In the part of the data that opens with the line containing "Open the 首页 navigation tab" and closes with the line containing "click(984, 392)", substitute "symbol" for every "icon" and write out only those lines, otherwise unchanged.
--- start RECORDS FOR THE EXERCISE ---
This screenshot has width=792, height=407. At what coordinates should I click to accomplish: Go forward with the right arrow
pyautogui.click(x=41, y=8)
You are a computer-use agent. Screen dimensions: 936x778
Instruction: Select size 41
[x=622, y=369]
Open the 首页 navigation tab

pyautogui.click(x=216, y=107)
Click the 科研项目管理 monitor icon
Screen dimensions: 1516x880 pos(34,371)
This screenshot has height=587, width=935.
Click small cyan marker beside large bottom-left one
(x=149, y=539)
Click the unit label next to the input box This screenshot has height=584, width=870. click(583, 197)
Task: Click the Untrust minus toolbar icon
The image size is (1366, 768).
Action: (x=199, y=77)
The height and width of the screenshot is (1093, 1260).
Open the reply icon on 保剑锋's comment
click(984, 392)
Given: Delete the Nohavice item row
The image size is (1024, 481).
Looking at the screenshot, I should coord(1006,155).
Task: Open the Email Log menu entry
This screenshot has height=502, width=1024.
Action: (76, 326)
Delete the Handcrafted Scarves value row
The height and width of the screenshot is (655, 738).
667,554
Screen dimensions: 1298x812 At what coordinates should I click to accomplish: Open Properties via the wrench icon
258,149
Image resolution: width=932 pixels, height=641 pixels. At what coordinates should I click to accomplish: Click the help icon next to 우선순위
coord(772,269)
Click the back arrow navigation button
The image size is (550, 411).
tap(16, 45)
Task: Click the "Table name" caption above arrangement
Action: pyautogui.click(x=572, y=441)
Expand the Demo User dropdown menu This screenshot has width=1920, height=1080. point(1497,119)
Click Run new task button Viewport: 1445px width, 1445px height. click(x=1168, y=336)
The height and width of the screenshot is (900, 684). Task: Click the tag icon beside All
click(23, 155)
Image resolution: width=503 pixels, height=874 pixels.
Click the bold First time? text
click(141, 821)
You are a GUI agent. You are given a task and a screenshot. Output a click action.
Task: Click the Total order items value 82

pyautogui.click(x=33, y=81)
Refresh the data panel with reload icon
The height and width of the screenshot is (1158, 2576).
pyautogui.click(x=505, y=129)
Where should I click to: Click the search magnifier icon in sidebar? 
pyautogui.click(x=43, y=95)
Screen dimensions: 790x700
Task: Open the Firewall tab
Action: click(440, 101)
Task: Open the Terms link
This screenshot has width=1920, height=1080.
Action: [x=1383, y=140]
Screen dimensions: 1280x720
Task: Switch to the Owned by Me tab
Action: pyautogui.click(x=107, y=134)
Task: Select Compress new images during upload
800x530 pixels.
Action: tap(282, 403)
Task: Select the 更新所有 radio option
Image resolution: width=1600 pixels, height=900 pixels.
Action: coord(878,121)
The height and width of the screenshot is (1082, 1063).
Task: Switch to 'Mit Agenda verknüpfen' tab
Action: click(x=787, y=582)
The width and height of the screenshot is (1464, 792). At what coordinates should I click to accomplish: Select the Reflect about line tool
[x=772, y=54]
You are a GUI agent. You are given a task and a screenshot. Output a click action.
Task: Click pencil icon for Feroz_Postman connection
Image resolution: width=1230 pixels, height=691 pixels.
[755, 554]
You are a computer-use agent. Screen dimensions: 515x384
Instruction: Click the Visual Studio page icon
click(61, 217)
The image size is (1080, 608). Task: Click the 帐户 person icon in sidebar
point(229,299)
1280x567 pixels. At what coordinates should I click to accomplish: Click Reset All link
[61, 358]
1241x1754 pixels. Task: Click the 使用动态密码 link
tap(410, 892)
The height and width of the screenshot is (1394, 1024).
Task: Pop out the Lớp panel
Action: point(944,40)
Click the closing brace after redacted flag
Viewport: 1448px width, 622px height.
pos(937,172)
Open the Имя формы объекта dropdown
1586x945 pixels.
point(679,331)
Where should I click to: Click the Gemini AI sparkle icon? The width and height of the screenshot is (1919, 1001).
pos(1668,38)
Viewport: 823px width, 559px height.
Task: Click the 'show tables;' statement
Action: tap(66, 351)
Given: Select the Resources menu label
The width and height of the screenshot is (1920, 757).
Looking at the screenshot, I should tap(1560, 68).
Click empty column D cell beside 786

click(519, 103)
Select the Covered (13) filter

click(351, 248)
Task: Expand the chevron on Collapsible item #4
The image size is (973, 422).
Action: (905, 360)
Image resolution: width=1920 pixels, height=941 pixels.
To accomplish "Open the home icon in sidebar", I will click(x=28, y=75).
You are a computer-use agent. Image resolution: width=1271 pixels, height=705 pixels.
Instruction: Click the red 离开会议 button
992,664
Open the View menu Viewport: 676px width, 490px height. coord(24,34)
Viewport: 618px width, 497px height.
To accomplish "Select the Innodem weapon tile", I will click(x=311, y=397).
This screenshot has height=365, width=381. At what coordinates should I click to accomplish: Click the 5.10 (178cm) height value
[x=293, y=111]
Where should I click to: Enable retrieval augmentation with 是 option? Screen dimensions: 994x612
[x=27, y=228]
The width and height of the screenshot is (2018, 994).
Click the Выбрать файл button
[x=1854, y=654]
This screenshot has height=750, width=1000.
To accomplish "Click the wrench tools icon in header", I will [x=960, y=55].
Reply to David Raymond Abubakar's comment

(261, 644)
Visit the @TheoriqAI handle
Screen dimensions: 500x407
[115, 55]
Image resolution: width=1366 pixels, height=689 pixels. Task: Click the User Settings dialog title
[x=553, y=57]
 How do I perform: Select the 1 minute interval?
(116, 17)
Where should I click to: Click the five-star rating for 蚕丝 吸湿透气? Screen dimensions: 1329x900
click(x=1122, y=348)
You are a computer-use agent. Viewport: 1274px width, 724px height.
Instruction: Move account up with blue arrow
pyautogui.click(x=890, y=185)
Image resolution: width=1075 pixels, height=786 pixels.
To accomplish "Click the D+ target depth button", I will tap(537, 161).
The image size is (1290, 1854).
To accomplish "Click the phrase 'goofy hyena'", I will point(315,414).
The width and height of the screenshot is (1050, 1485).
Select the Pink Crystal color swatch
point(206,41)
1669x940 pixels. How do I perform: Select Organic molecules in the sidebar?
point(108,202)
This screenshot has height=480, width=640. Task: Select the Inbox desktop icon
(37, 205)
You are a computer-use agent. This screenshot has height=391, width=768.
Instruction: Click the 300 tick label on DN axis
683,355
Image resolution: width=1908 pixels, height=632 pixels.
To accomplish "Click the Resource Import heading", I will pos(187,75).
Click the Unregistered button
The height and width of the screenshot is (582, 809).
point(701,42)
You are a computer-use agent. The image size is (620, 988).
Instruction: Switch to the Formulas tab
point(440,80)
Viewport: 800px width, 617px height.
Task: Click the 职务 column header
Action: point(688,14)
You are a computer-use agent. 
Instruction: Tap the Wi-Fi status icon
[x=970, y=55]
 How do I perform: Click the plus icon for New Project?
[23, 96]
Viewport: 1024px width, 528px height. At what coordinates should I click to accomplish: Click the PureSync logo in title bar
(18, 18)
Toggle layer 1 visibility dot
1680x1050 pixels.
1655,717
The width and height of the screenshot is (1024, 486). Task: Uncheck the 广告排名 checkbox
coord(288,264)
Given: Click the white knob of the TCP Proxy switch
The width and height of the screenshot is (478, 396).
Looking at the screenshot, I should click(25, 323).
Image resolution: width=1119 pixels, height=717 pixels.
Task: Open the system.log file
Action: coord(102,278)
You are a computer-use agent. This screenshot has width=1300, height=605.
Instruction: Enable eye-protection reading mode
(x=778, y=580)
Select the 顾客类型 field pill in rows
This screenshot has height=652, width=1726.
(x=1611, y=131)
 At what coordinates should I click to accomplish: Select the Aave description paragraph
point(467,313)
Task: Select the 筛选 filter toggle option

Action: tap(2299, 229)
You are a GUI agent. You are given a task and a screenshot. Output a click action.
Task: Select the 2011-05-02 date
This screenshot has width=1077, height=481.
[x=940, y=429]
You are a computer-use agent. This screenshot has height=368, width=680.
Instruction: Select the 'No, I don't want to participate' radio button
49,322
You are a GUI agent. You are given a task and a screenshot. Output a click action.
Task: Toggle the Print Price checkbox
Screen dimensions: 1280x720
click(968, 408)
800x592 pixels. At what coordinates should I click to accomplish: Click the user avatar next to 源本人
--- end RECORDS FOR THE EXERCISE ---
SOLVED PROBLEM.
Open the 首页 navigation tab

pyautogui.click(x=216, y=107)
Click the 科研项目管理 monitor symbol
Screen dimensions: 1516x880 pos(34,371)
This screenshot has height=587, width=935.
Click small cyan marker beside large bottom-left one
(x=149, y=539)
Click the unit label next to the input box This screenshot has height=584, width=870. click(583, 197)
Task: Click the Untrust minus toolbar symbol
The image size is (1366, 768).
Action: (x=199, y=77)
The height and width of the screenshot is (1093, 1260).
Open the reply symbol on 保剑锋's comment
click(984, 392)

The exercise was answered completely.